**PROBLEM STATEMENT:**
Report how many lines in the items below contain the string "Instruction". Case counts, and the reply should be the number alone.

**THE DATA:**

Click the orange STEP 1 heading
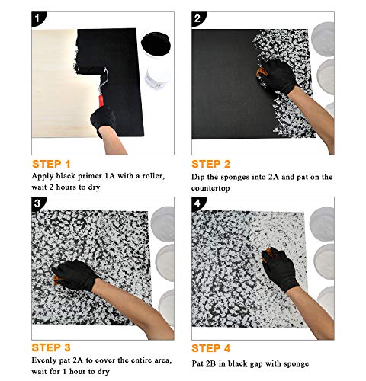51,164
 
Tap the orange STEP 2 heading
211,164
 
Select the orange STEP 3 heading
51,347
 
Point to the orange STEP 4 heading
211,348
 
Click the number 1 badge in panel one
37,18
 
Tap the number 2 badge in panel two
197,18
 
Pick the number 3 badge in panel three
37,203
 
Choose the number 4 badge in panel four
197,203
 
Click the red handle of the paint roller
101,101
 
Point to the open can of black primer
156,44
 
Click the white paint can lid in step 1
158,76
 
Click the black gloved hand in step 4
280,268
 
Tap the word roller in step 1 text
153,176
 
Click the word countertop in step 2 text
210,188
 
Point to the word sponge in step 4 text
296,364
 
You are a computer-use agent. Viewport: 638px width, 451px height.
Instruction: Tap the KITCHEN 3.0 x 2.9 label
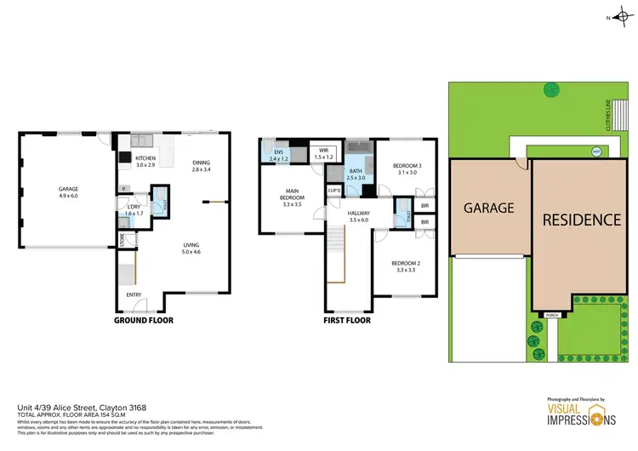145,161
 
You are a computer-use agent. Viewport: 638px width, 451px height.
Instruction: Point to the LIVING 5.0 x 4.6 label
191,248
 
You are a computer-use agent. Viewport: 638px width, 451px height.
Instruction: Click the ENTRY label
134,294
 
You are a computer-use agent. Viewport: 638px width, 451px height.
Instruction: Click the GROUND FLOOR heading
143,321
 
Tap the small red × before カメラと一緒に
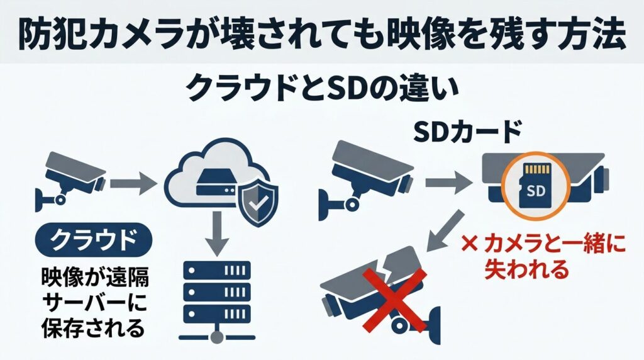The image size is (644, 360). [469, 244]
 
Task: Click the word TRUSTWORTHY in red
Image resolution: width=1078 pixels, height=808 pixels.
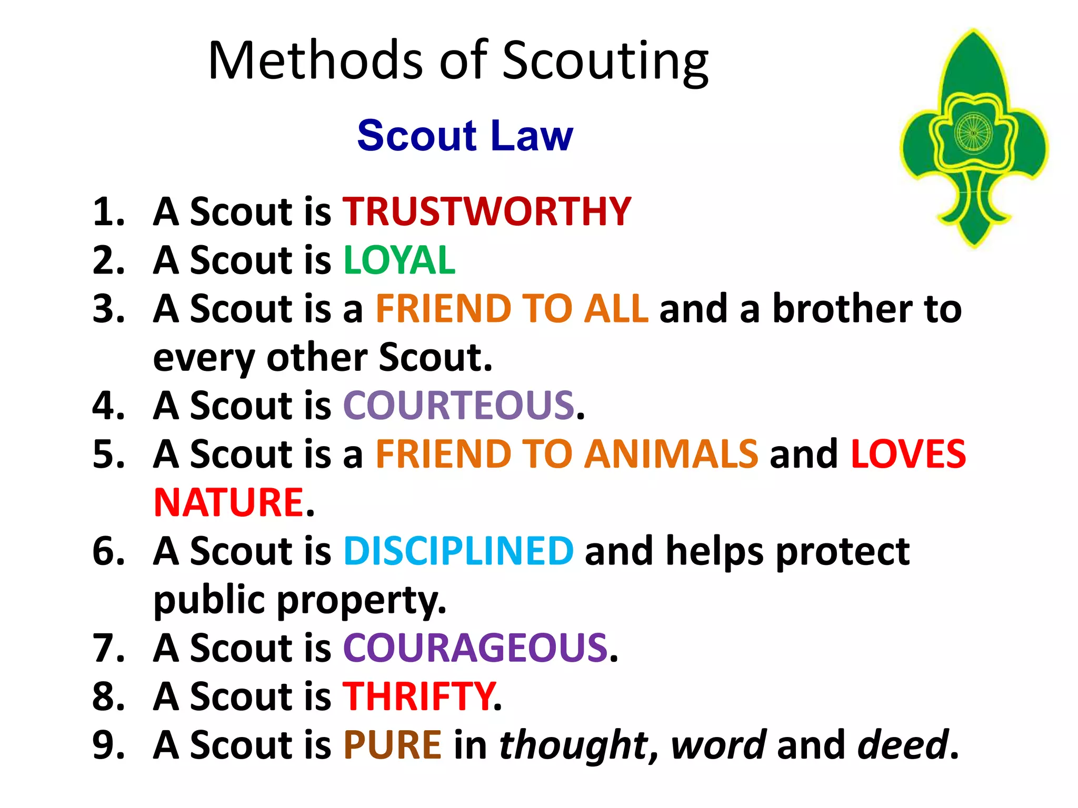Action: [487, 211]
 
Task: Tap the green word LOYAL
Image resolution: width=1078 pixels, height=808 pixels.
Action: [399, 260]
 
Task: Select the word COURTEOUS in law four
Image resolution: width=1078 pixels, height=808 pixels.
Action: [458, 406]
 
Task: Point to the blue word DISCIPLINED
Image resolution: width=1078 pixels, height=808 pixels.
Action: [458, 551]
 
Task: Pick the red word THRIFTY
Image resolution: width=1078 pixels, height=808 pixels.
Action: [419, 696]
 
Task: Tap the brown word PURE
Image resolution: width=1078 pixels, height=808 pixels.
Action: [392, 745]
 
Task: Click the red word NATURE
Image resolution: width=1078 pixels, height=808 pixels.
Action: [229, 502]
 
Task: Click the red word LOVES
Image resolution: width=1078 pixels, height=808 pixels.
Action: [909, 454]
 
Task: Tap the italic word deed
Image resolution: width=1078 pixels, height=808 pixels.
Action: [903, 745]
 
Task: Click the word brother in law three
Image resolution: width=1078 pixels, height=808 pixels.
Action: [842, 309]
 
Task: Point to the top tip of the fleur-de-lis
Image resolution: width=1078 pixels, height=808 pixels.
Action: [973, 33]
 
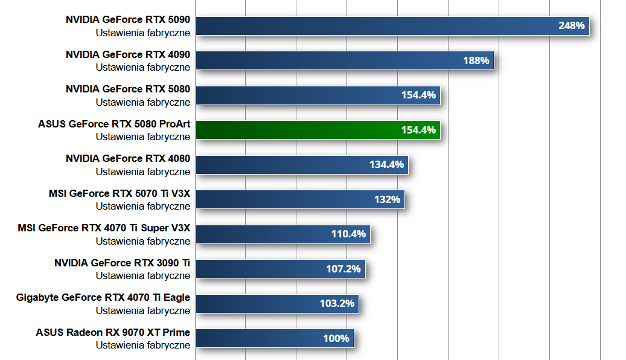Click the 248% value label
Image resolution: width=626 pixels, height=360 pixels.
click(571, 26)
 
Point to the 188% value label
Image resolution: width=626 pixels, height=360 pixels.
click(476, 60)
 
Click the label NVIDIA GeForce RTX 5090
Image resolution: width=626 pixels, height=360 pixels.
click(128, 20)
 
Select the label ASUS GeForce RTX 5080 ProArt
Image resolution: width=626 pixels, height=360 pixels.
click(114, 124)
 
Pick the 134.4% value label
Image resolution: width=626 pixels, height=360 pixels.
click(386, 164)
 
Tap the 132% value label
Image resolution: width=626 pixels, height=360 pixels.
click(387, 199)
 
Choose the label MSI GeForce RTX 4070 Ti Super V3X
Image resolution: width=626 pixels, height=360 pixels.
click(104, 228)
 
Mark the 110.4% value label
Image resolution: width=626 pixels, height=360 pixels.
click(348, 234)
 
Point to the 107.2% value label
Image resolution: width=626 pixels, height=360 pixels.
click(343, 269)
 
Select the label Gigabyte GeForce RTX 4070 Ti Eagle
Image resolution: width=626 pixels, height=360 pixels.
click(103, 298)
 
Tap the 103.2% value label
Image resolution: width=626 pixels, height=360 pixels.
click(337, 303)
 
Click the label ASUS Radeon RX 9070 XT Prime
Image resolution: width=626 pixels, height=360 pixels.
click(113, 332)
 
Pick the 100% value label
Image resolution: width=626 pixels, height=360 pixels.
click(336, 338)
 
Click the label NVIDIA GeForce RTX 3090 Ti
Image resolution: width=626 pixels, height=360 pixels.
click(122, 263)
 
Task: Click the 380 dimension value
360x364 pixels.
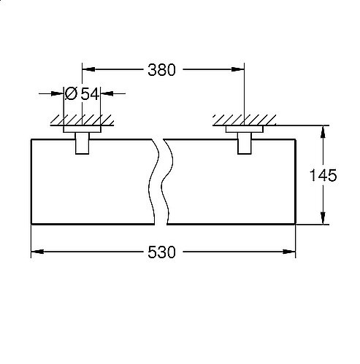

**FULL SOLUTION:**
4